*SOURCE RECORDS*

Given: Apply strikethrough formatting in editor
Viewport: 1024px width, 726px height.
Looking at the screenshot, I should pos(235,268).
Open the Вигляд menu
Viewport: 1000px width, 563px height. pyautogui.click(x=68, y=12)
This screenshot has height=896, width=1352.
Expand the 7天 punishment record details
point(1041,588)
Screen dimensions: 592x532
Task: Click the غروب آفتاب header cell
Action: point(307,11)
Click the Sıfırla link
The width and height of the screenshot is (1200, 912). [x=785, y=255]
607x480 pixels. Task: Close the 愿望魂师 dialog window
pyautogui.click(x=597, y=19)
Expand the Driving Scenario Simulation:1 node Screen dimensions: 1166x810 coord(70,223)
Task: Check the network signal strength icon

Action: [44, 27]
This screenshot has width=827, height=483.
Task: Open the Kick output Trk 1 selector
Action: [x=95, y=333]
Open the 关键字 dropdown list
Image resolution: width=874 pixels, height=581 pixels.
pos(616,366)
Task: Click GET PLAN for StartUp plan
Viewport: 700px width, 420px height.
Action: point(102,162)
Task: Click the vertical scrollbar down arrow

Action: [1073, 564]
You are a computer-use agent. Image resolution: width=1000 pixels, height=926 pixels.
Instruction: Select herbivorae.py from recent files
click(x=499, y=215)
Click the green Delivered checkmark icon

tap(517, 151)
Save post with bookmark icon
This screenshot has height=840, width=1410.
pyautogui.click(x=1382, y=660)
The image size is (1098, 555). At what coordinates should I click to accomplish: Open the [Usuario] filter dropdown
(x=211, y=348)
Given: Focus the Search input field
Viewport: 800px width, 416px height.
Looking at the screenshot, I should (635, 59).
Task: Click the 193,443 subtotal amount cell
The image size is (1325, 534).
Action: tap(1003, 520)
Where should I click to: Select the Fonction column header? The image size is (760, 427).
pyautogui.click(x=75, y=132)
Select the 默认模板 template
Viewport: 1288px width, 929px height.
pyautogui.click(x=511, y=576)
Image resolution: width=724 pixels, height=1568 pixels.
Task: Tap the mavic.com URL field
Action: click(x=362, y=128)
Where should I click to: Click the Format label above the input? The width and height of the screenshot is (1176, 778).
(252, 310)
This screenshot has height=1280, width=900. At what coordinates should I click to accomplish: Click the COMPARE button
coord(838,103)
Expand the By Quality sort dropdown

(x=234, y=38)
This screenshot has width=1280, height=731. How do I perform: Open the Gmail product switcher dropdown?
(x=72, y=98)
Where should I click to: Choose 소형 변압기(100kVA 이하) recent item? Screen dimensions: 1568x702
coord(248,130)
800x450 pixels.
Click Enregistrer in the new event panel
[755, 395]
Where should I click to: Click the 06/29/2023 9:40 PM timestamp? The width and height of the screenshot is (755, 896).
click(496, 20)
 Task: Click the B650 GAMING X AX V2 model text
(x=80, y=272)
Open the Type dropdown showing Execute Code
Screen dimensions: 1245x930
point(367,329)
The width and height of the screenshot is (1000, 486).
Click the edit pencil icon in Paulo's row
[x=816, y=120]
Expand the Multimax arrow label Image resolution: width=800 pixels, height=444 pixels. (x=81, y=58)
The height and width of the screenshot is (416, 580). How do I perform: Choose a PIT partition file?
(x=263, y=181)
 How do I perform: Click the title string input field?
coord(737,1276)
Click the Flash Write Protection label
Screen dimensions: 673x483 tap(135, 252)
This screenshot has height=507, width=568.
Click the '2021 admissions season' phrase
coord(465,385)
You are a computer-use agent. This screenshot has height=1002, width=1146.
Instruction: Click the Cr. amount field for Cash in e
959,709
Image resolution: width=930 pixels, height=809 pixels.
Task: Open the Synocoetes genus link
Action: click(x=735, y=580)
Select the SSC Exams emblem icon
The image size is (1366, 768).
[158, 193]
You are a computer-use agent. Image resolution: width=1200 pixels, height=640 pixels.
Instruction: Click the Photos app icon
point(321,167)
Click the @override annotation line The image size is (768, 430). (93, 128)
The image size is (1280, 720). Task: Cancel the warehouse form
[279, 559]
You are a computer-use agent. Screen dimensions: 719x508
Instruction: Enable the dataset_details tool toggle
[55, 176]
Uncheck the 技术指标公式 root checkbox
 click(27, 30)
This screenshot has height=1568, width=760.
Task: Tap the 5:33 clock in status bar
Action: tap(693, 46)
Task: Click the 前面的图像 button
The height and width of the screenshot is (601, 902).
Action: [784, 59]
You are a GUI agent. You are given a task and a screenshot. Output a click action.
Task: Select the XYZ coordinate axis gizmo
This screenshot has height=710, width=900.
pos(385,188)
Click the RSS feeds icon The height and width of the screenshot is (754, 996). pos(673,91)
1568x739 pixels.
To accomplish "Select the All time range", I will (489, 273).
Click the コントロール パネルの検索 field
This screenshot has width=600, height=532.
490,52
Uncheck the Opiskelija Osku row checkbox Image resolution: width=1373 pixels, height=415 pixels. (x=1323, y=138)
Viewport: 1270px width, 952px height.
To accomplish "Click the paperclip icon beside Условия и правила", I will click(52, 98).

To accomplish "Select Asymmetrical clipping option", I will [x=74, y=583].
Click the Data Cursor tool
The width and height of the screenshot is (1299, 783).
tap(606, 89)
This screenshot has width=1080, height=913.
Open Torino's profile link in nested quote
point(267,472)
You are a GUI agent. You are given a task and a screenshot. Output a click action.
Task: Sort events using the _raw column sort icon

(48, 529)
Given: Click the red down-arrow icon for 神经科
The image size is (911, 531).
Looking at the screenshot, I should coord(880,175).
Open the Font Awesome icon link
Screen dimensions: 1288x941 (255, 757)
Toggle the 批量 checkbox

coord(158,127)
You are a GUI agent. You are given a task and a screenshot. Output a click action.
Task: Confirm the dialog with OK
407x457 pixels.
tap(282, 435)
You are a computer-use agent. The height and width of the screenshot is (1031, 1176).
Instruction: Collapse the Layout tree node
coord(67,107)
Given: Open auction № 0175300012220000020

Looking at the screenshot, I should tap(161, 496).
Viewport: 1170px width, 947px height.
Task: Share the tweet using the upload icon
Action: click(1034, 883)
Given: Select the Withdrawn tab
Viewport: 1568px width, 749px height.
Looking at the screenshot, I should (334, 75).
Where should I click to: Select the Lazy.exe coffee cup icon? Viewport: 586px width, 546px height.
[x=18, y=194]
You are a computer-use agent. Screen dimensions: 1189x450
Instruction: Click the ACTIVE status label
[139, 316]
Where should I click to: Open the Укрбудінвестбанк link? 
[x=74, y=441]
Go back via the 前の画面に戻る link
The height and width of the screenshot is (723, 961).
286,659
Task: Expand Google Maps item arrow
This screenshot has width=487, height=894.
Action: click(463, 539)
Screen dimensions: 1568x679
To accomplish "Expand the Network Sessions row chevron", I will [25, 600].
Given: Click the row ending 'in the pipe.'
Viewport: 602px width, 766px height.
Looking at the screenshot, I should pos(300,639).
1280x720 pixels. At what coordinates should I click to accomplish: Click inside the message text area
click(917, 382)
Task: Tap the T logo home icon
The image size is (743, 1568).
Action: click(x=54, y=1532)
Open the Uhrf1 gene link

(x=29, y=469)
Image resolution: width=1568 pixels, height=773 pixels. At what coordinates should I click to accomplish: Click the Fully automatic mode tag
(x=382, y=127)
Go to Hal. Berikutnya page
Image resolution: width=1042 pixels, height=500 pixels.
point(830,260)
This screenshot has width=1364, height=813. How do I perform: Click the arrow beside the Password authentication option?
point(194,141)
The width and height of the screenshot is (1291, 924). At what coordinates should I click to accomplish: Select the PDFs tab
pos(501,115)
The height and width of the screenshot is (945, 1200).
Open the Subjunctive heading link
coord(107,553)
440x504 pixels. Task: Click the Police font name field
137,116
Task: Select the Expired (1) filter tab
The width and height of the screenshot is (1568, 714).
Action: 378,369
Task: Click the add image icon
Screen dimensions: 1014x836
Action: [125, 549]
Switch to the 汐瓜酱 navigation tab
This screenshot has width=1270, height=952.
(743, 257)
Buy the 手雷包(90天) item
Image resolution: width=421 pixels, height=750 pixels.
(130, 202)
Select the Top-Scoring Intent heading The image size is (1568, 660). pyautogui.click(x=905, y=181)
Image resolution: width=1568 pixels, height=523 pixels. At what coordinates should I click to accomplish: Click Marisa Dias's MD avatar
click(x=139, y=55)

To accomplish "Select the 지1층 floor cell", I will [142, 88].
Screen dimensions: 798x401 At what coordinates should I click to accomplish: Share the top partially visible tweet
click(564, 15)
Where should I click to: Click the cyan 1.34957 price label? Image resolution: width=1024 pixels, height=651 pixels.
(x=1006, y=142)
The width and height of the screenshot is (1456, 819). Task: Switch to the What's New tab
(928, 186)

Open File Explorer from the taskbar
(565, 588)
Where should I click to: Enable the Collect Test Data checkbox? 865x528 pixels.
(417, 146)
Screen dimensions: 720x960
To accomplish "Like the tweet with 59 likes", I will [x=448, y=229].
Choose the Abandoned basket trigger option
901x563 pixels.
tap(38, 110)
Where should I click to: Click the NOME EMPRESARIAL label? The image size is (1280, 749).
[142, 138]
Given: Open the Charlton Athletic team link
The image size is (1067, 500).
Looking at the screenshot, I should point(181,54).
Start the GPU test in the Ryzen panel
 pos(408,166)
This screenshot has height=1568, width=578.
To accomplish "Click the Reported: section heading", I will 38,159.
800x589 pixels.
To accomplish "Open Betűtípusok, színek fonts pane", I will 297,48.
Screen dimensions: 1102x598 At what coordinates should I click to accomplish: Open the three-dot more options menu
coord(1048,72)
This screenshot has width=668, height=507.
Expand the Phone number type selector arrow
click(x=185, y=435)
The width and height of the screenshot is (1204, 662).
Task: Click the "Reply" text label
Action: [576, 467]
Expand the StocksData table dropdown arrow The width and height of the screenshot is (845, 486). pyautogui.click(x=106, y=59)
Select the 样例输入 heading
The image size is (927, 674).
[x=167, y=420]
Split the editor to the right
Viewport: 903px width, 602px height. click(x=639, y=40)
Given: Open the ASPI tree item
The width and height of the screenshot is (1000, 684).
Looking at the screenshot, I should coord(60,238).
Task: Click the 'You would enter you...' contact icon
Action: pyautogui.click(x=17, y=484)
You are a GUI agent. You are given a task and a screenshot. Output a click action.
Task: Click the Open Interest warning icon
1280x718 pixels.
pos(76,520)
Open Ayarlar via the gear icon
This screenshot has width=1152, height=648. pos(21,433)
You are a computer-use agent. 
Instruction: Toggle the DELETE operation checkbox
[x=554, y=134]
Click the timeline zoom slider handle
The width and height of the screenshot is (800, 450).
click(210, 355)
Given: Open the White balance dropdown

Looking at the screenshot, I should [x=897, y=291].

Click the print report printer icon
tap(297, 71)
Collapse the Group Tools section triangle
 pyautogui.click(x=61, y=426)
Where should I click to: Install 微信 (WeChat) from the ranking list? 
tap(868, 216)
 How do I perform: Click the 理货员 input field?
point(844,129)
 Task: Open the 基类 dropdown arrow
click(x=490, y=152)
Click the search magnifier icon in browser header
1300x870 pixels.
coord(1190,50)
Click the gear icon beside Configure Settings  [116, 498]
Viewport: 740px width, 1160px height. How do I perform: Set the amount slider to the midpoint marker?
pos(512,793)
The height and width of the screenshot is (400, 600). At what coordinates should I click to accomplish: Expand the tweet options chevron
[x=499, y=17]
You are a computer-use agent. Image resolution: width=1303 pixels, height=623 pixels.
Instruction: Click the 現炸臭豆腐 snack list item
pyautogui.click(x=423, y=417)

*ABOUT THIS EXERCISE*
Return every line of the listing above that contains "computer".

*TASK RESULT*
You are a computer-use agent. Image resolution: width=1000 pixels, height=926 pixels.
You are a computer-use agent. This screenshot has height=1002, width=1146.
You are a computer-use agent. Image resolution: width=1200 pixels, height=640 pixels.
You are a computer-use agent. Screen dimensions: 719x508
You are a computer-use agent. The height and width of the screenshot is (1031, 1176).
You are a computer-use agent. Screen dimensions: 1189x450
You are a computer-use agent. 
You are a computer-use agent. Image resolution: width=1303 pixels, height=623 pixels.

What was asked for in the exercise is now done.